- [TASK STATEMENT]
Reproduce the line with "Given: Click into the Order No field" and everything after it in the listing below, exactly, both ends included. No pictures.

┏━━

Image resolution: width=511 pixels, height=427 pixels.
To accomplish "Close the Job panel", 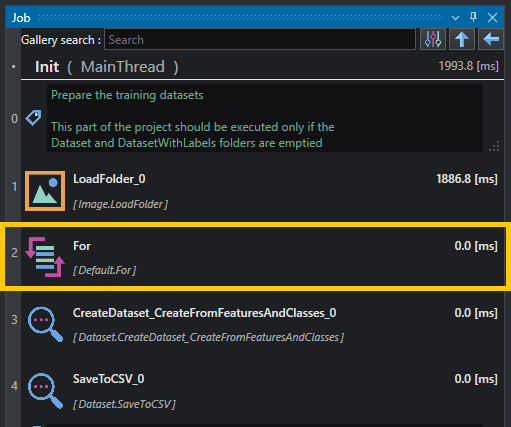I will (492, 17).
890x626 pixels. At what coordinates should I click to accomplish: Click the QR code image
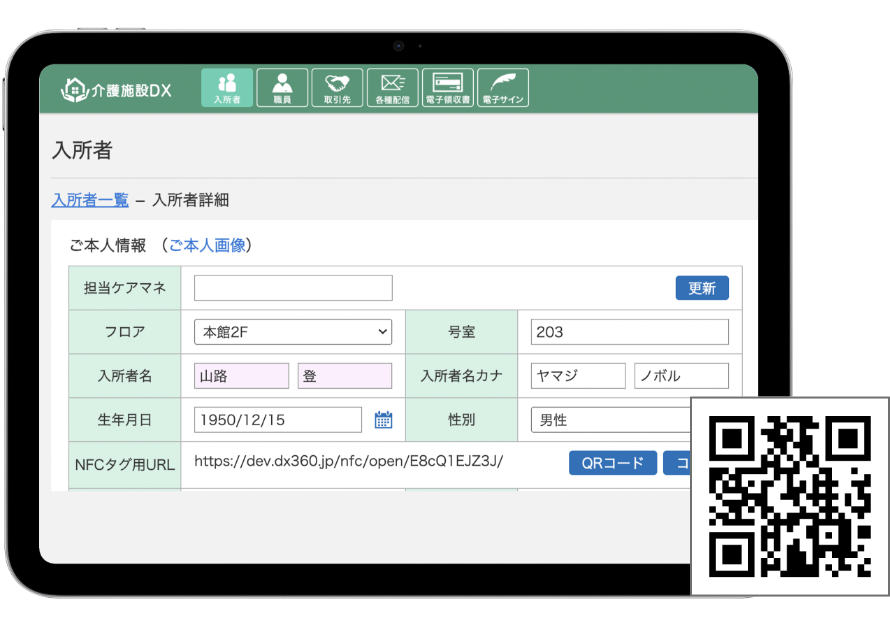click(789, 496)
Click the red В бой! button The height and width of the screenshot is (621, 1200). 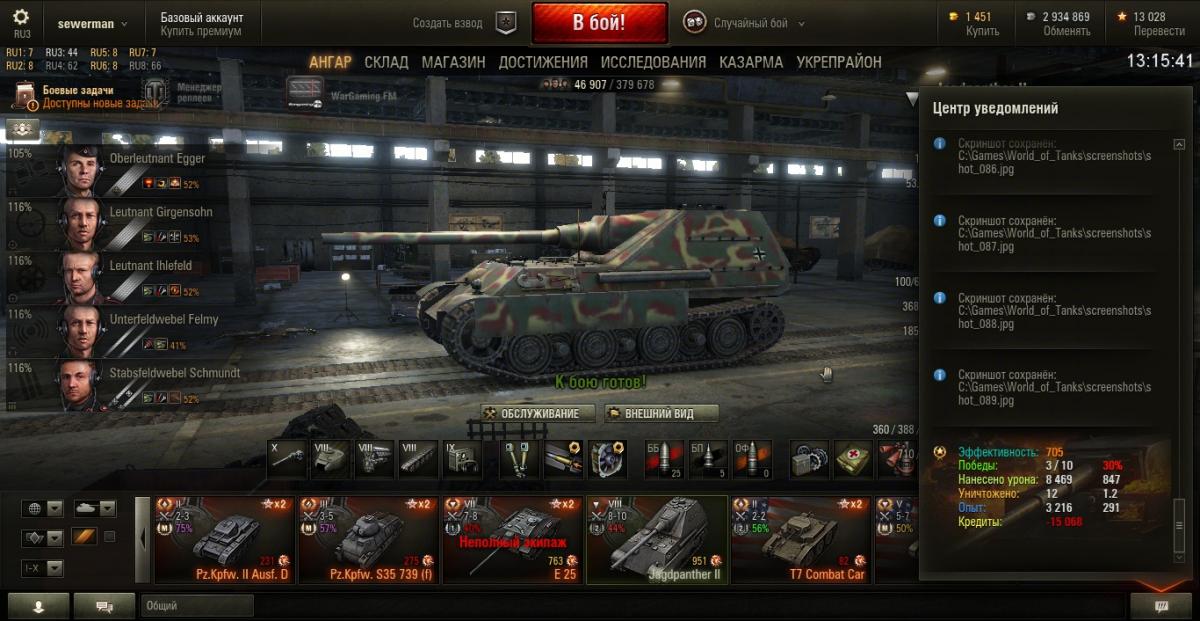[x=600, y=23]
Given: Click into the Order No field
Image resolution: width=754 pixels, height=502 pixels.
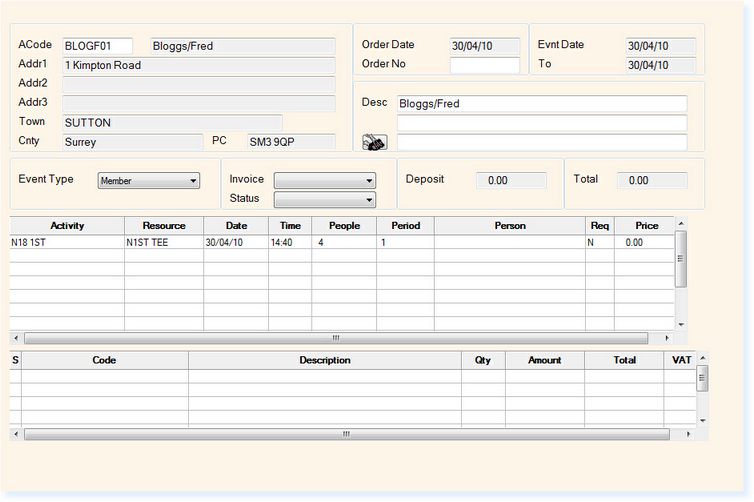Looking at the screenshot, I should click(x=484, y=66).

┗━━

- [TASK ANSWER]
Given: Click into the Order No field
Image resolution: width=754 pixels, height=502 pixels.
Looking at the screenshot, I should click(x=484, y=66).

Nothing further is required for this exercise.